_Text shown_:
The Adventures of Sharkboy and Lavagirl in 3-D (also known as The Adventures of Sharkboy and Lavagirl), is a 2005 American 3D superhero adventure film co-written and directed by Robert Rodriguez and originally released in the United States on June 10, 2005. The production companies were Dimension Films, Columbia Pictures and Troublemaker Studios. The film uses the anaglyph 3D technology, similar to the one used in Spy Kids 3-D: Game Over (2003). The film stars Taylor Lautner, Taylor Dooley, Cayden Boyd, David Arquette, Kristin Davis and George Lopez. Many of the concepts and much of the story were conceived by Rodriguez's children. The film received negative reviews from critics, with much of the criticism directed at the film's story and poor 3-D, while the visual aspects and performances received some praise. The film also underperformed at the box office earning just $39.2 million in the United States and $32.8 million in other territories, for a worldwide total of $72 million worldwide on a $50 million budget.

_Task goal_:
In the film overview, what kind of 3D technology does the movie use?

_Dataset content_:
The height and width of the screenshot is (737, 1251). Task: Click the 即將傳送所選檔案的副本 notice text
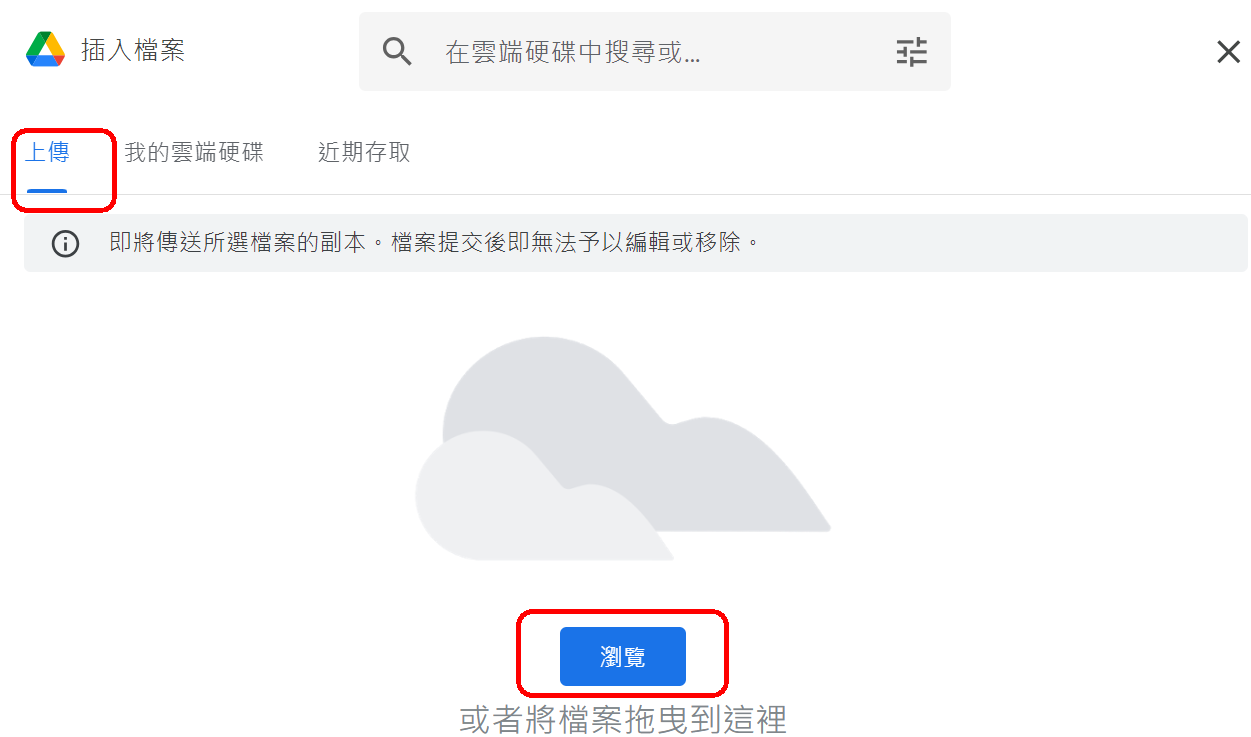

_Reply_:
Anaglyph 3D technology